This is perhaps the most lightweight way to sync. Interlocked is a collection of simple atomic operations. An atomic operation is called an operation at the time of which nothing can happen. In .NET, Interlocked is represented by the static class of the same name with a number of methods, each of which implements one atomic operation.

To realize the horror of non-atomic operations, try writing a program that starts 10 threads, each of which makes a million increments of the same variable, and at the end of their work print the value of this variable - unfortunately it will be very different from 10 million, moreover Each time the program starts, it will be different. This happens because even such a simple operation as an increment is not atomic, but involves extracting a value from memory, calculating a new one, and writing back. Thus, two threads can simultaneously do each of these operations, in which case the increment will be lost.

The Interlocked class provides Increment / Decrement methods; it's easy to guess what they do. They are convenient to use if you are processing data in multiple threads and consider something. Such code will work much faster than the classic lock. If Interlocked is used for the situation described in the last paragraph, the program will stably give out 10 million in any situation.

The CompareExchange method performs, at first glance, a rather unobvious function, but all its presence allows you to implement many interesting algorithms, especially the lock-free family.

public static int CompareExchange (ref int location1, int value, int comparand);

The method takes three values: the first is passed by reference and this is the value that will be changed to the second, if at the time of comparison location1 matches comparand, then the original value of location1 will be returned.

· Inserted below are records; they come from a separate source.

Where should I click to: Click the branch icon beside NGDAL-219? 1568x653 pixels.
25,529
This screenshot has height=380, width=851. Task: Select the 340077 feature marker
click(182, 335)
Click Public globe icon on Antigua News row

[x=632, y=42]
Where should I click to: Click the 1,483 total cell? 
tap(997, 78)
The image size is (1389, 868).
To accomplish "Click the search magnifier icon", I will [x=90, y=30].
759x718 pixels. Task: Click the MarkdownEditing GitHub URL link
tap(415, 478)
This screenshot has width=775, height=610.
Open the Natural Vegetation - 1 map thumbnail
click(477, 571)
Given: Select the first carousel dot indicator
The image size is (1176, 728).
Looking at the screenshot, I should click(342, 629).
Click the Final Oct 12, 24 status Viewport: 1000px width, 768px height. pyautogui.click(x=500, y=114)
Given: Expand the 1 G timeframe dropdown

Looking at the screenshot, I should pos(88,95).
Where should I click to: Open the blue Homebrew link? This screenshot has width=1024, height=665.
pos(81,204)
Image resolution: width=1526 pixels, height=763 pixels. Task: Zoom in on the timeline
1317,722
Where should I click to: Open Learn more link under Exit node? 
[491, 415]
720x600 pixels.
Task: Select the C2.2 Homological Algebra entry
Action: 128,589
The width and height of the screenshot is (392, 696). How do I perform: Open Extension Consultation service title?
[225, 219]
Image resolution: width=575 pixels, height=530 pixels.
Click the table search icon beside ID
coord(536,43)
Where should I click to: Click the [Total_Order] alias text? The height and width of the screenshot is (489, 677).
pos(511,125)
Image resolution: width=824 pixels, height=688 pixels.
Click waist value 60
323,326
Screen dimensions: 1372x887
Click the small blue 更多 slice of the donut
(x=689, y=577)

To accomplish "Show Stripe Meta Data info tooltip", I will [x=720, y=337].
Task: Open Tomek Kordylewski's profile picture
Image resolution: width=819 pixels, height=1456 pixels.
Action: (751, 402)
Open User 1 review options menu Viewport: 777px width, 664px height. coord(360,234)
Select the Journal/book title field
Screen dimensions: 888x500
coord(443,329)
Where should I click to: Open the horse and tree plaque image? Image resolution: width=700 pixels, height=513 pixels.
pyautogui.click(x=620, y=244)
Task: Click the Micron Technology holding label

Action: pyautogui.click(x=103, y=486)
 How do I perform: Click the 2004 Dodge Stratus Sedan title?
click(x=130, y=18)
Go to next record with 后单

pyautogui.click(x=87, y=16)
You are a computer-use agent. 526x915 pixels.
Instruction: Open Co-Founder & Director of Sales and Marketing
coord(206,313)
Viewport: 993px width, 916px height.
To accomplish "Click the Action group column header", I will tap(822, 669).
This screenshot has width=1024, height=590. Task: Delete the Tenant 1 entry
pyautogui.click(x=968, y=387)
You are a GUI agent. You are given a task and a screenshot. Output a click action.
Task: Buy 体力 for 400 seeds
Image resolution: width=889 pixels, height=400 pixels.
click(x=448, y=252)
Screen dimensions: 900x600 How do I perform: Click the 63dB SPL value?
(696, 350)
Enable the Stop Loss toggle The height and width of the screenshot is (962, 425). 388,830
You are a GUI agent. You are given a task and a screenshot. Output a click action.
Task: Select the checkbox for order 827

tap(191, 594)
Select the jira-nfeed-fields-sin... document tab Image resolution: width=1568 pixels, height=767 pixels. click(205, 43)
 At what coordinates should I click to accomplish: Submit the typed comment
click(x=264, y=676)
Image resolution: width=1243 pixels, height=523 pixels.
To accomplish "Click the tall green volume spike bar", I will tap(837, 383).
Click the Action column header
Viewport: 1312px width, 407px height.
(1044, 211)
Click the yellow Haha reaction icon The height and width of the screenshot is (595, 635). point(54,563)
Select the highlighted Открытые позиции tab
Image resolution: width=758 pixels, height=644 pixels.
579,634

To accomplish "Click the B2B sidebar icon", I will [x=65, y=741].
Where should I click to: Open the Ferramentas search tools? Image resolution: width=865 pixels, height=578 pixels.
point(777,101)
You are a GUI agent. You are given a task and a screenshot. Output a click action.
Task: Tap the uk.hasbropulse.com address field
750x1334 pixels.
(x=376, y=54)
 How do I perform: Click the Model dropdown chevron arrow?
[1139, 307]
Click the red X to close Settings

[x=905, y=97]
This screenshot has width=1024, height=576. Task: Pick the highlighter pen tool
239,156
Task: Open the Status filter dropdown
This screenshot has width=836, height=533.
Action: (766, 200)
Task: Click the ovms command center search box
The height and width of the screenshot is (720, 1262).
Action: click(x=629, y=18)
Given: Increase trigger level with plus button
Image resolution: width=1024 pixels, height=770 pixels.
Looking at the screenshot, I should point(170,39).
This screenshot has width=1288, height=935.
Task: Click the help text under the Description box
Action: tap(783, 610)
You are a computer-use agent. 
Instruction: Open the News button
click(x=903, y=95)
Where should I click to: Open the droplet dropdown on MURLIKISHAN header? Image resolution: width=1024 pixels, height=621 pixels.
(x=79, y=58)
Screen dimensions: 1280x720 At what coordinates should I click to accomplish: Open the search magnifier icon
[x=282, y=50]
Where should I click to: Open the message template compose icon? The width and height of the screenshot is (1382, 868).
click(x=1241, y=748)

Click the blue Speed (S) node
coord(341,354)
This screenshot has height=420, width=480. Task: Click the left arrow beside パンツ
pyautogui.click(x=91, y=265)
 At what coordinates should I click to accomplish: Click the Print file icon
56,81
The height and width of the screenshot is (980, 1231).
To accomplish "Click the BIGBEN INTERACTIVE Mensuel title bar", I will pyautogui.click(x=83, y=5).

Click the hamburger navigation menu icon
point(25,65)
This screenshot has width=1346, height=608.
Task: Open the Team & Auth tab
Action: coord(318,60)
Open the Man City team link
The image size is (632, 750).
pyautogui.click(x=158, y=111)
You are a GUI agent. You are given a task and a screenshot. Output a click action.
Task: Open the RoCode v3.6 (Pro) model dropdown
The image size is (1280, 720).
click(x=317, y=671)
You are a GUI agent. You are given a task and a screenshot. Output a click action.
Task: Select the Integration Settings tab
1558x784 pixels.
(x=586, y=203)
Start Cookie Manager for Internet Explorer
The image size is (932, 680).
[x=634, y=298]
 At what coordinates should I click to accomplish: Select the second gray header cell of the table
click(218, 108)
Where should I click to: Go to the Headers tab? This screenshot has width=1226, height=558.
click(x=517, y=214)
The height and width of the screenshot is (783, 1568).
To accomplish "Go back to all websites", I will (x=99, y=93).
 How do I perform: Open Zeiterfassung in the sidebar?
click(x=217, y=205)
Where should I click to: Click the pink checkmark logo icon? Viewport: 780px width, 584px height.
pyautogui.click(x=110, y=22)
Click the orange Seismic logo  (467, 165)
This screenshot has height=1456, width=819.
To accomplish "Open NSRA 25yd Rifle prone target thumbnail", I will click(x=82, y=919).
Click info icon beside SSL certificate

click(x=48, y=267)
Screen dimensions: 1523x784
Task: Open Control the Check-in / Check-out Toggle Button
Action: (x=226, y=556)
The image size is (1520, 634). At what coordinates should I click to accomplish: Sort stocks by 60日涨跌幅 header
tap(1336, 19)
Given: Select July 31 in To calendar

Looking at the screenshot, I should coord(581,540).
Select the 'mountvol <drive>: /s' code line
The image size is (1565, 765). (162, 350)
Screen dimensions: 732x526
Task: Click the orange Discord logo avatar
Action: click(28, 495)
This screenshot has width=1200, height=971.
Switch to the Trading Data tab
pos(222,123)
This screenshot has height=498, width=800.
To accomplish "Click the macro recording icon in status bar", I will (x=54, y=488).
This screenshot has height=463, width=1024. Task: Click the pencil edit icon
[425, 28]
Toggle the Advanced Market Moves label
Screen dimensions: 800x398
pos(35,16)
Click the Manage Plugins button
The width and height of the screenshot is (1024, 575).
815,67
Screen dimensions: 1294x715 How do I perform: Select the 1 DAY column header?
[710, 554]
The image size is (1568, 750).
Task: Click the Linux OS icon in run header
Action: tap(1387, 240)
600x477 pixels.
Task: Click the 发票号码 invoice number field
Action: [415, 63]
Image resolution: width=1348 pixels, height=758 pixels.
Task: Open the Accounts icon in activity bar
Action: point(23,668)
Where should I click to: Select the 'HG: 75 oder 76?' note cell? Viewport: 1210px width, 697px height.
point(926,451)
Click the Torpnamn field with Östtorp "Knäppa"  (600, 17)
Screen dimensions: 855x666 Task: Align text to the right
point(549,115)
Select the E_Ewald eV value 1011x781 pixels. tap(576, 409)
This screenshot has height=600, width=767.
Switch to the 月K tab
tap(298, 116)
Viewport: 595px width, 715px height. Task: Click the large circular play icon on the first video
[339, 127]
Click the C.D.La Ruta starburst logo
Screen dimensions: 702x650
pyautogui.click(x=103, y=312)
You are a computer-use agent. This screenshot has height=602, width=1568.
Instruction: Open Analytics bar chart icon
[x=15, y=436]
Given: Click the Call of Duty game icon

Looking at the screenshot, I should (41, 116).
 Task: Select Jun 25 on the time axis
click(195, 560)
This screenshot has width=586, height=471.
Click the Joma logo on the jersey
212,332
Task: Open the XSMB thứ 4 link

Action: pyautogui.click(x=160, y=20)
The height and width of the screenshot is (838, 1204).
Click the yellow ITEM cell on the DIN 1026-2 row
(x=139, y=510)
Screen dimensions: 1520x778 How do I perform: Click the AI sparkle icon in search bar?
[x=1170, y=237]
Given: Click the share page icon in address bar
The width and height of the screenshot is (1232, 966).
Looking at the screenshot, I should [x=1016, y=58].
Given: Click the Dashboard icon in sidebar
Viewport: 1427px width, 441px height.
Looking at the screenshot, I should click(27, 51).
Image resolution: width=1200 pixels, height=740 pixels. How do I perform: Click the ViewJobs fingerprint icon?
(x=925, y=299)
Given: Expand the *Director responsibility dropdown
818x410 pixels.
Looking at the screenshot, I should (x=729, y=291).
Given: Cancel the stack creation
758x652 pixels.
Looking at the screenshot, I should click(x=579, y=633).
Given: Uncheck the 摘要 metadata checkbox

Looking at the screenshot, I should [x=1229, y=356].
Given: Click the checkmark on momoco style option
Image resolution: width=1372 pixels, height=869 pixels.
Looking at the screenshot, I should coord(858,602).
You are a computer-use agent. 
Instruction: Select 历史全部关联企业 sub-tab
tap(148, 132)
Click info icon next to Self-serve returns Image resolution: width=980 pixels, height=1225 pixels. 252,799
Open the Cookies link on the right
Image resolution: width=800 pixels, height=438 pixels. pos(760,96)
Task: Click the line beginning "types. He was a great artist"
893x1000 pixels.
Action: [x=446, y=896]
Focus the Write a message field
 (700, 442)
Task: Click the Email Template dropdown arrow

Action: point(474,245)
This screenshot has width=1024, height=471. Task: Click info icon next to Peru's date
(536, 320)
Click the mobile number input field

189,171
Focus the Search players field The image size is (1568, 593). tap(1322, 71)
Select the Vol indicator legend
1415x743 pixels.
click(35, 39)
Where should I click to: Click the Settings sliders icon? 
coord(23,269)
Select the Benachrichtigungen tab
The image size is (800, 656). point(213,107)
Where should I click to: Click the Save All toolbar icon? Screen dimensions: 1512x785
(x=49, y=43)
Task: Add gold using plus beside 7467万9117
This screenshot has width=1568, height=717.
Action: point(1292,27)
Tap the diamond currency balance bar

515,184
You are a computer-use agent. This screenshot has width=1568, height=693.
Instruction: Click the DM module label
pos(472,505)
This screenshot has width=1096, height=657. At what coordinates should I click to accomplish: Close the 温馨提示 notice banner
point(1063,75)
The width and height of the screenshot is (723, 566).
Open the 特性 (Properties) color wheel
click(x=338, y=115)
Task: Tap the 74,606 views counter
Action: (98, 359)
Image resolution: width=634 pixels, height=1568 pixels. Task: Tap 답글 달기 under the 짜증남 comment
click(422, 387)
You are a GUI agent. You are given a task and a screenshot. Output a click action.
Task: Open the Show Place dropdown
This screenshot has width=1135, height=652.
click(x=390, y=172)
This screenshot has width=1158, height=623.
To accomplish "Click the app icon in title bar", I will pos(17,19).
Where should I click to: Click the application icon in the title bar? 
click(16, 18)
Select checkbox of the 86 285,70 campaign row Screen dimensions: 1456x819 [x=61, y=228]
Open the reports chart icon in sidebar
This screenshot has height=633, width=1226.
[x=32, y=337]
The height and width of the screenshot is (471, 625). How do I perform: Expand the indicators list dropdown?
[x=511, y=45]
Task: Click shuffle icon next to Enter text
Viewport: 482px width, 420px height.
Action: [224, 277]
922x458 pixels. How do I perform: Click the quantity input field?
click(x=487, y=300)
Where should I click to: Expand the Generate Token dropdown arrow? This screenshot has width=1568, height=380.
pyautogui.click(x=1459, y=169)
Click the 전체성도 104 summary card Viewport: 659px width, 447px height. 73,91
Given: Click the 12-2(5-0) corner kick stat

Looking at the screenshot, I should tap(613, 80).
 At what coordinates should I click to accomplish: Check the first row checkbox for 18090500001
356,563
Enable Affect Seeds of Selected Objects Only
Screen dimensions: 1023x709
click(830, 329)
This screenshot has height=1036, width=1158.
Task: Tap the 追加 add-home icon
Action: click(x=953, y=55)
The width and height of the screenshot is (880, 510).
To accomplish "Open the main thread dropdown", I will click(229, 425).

It sounds rather confusing, because it’s easier to write code that performs the same operations as CompareExchange:

var original = location1;
if (location1 == comparand)
    location1 = value;
return original;

Only an implementation in the Interlocked class will be atomic. That is, if we wrote such code ourselves, a situation could have occurred when the condition location1 == comparand had already been met, but by the time the location1 = value expression was executed, another thread had changed the value of location1 and it would be lost.

We can find a good example of using this method in the code that the compiler generates for any C # event.

Let's write a simple class with one MyEvent event:

class MyClass {
    public event EventHandler MyEvent;
}

Let's build the project in the Release configuration and open the assembly using dotPeek with the Show Compiler Generated Code option turned on:

[CompilerGenerated]
private EventHandler MyEvent;
public event EventHandler MyEvent
{
  [CompilerGenerated] add
  {
    EventHandler eventHandler = this.MyEvent;
    EventHandler comparand;
    do
    {
      comparand = eventHandler;
      eventHandler = Interlocked.CompareExchange(ref this.MyEvent, (EventHandler) Delegate.Combine((Delegate) comparand, (Delegate) value), comparand);
    }
    while (eventHandler != comparand);
  }
  [CompilerGenerated] remove
  {
    // The same algorithm but with Delegate.Remove
  }
}

Here you can see that behind the scenes, the compiler generated a rather sophisticated algorithm. This algorithm protects against the situation of losing an event subscription when several threads subscribe to this event simultaneously. Let's write the add method in more detail, remembering what the CompareExchange method does behind the scenes

EventHandler eventHandler = this.MyEvent;
EventHandler comparand;
do
{
    comparand = eventHandler;
    // Begin Atomic Operation
    if (MyEvent == comparand)
    {
        eventHandler = MyEvent;
        MyEvent = Delegate.Combine(MyEvent, value);
    }
    // End Atomic Operation
}
while (eventHandler != comparand);

This is already a little clearer, although it probably still needs an explanation. In words, I would describe this algorithm as follows:

If MyEvent is still the same as it was at the time we started running Delegate.Combine, then write in it what Delegate.Combine returns, and if not, it doesn’t matter, let's try again and we will repeat until it comes out.

So no event subscription will be lost. You will have to solve a similar problem if you suddenly want to implement a dynamic thread-safe lock-free array. If several streams rush to add elements to it, then it is important that they all be added in the end.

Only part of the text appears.